Sunday, February 7, 2010


Wincing, Steve McQueen gets his blistered hands treated in Pearblossom, Calif. Steve says of his dangerous sport, "If you can't cut it, you gotta back out."

Rounding a bend in a cross-country motorcycle race, Steve McQueen (right) a long-time racer, keeps up a torrid pace. He was one of 300 entrants. The race took 2 days, went across the Mojave Desert.

The race over, Steve McQueen wearily puts on his jacket after a brief cooling-off. He led the amateur class until his motorcycle broke down three miles from the finish.

Looking like a helmeted James Cagney, Steve McQueen talks with his buddies during a respite. A crack auto racer, he even raced with Stirling Moss-- but he gave up the sport to please his wife.

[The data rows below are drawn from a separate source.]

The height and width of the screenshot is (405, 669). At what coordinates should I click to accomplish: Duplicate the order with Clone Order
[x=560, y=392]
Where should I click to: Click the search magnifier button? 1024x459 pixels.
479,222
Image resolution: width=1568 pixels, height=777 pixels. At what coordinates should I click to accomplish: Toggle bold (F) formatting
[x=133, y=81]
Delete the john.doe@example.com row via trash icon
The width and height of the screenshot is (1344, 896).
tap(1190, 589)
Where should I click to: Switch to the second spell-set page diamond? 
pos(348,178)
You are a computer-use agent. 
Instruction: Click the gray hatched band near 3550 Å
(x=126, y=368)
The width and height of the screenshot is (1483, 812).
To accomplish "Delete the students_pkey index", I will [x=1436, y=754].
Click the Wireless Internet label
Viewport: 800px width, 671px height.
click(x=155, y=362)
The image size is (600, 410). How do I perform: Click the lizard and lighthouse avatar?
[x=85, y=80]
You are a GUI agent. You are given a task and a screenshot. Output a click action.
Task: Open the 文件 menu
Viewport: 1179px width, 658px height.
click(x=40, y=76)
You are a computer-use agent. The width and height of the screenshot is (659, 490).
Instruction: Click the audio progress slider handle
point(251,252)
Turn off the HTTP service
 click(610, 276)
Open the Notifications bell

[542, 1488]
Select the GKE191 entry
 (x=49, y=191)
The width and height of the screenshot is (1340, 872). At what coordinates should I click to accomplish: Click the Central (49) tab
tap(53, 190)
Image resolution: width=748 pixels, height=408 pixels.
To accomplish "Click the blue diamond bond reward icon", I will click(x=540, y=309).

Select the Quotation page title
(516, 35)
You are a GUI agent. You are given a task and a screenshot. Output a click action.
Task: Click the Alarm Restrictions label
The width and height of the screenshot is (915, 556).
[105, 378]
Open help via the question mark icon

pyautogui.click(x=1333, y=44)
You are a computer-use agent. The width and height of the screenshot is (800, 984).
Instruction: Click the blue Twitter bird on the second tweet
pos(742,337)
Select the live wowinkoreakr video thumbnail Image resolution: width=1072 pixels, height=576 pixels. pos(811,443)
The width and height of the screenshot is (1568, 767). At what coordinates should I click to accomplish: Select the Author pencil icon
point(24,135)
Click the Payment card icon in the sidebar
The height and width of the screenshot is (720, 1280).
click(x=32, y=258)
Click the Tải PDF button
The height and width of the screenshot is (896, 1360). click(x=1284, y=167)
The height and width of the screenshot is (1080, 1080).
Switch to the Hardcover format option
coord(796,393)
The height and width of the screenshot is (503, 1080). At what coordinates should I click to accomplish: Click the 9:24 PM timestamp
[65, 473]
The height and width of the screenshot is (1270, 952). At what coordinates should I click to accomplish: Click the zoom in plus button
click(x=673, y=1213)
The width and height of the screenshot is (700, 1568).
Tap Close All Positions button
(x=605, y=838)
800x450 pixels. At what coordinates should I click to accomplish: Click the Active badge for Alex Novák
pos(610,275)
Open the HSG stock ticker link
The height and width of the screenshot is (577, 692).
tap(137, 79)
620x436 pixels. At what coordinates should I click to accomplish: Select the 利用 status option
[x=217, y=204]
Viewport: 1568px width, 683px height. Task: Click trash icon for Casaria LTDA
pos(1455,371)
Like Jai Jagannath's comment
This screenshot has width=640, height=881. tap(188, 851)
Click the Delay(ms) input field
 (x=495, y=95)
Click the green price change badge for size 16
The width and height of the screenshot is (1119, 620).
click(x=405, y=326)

On a camping trip in the Sierra Madre, Steve McQueen is rudely awakened by his dog Mike, a Malamute. He often takes his whole family along on camping trips, but this time went with old buddies. "This is it, man" says Steve. "I'd rather wake up in the middle of nowhere than in any city on earth."

In their Palm Springs bungalow, Steve McQueen and his wife Neile chat affectionately.

"Man, if I hadn't made my own scene," says Steve McQueen, "I could have wound up a hood instead of an actor." He talks the lingo of the rough world that spawned him-- a world of hipsters, race car drivers, beach boys, drifters, and carnival barkers. Steve has been al of these. He has also tended bar, sold encyclopedias, made sandals, and even been a runner in a Port Arthur, TX brothel-- going from one job to the next, trying to run from his dreary, dreadful past.

Steve has been running that way ever since he was a kid. His father began it by running out on the family while Steve was still a baby. Mrs. McQueen farmed Steve out to an Uncle in Missouri. At 12 Steve fled to New York. He later lived with his mother and new stepfather in California, but that was no improvement. He spent so much time on the streets, and so little time in school, that his mother sent him away for rehabilitation. He promptly ran away and wound up in jail. Even in the Marines, Steve McQueen wouldn't stay put-- he spent 41 days in the brig for going AWOL.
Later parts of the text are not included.